И не то чтобы Иван Иванович не понимал разумность дочкиного решения, и не то чтобы он не отдавал себе отчет в скудости собственной пенсии и заработка жены, параллельно с разумом в нем напрягалась некая сила, которая на раз опрокидывала разум и, топчась на нем, изгалялась и искривлялась.
— Нет уж, нет уж… Уходя уходи… И нам, — он хихикнул тоненько и довольно, — не пристало жить на американскую подачку. Ишь! Доллары у нее! А у меня есть мой рубль, и он меня прокормит… Он у меня заработанный, а не подачка.
Женщины открыли рот. Уже давно родители принимали зарплату дочери естественно и радостно. Иван Иванович рассматривал на свет лица чужих президентов и нашел, что они, лица, не хуже, не лучше наших царей и генералов, такие же грубоватые мужицкие морды, без очков и шляп.
Откуда ж было им знать, что перед ними был совсем другой отец и муж? Перед ними был человек, отягощенный бомбой, и все, что было вокруг, или годилось для её изготовления или нет. Дочь с её отделением, с этой несовместимой с Иваном Ивановичем фразой «пристало жить», с подлым намерением оскорбить их зеленой подачкой — все это шло в топку, где варилась идея бомбы. Не хватало только имени того «козла», того «коня с яйцами», которое завершило бы её формирование в окончательном виде.
— И с кем ты собираешься жить отдельно? — фальцетом спросил Иван Иванович.
— Я буду жить одна, — резко ответила дочь.
— Ну и правильно, — сказала мать. — У тебя свои интересы. Видак будешь смотреть, а мы не будем тявкать про электричество. Друзья придут, похохочете без оглядки на папу. Правильно ведь, отец, согласись.
«Врет, — думал Иван Иванович. — Не видак она будет смотреть, дура ты старая, и не друзья ей нужны. Ей захотелось скотства. Именно! Скотства!»
Дочь переехала быстро, оставила свой адрес, телефон, честь по чести. Сказала, чтобы не являлись без звонка, она хочет, чтобы они застали у неё порядок. Ну, нормально же!
Но Иван Иванович не прост, ох, как не прост! Он понимает, что дочь скрывает свой секрет, своего наездника. А почему? Да потому, заранее знает Иван Иванович, что она выбрала худшее из всего, что могло быть. Ведь она не спросила отца! Он ей не враг и объяснил бы, что у людей в определенный период жизни случается тяга, он сам грешен был, этому надо уступить, но потом ногой, ударом с носка, как в футболе, отринуть это как дурь, скотство и лишность.
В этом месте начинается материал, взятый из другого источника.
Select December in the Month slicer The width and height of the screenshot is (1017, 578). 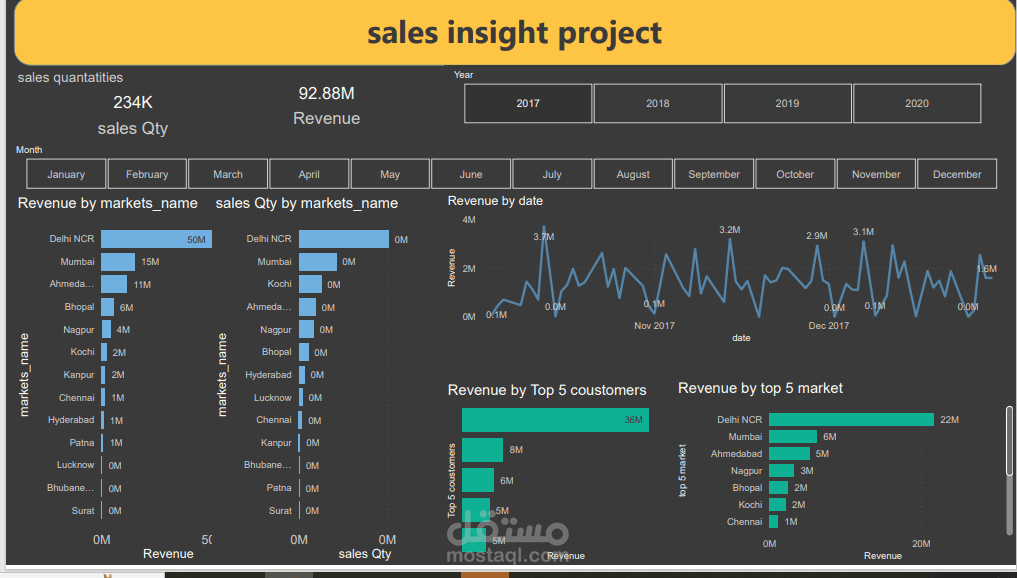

Он решил застать их врасплох. Он сходил, посмотрел дом, высмотрел окна, вечером приехал и отследил зажигание света, сначала, видимо, на кухне, а потом в комнате. Он не видел, как пришла дочь, все-таки смотрел с другой стороны улицы, а это было время возвращения людей с работы. Ивану Ивановичу давно надо было бы носить очки для дали, он не видел вывесок магазинов, номеров автобусов, но он считал: все, что надо, он видит. Вот, к примеру, увидел свет в окнах.
Теперь надо было вычислить время, когда подняться. Не то что он мечтал увидеть грех воочию — постель и полураздетость, но что-то близкое к тому, чтобы убедиться в блуде. Где-то в глубине души он даже чувствовал момент неправоты; ну, не твое это дело, отец. Но он бил по этому слабому чувству главной мыслью: не в том возрасте дочь, чтоб таскаться. Ведь не исключено, что женатик. Совсем же срам! Разве этому они её учили?
Он поднялся, когда в кухне свет погас. Позвонил в дверь коротко, три раза, как дома. Просто другой у него не было привычки, он ведь никуда и никому не звонил в дверь, кроме собственного дома.
В квартире было тихо. Бог весть, что виделось в этот момент бедному Ивану Ивановичу. Была даже мысль уйти, потому что свидетельства как бы получены. Вот они — в тихости, в замершести. Но он позвонил в другой раз и услышал шаги дочери босыми ногами. Тяжелые, грузноватые шлепки.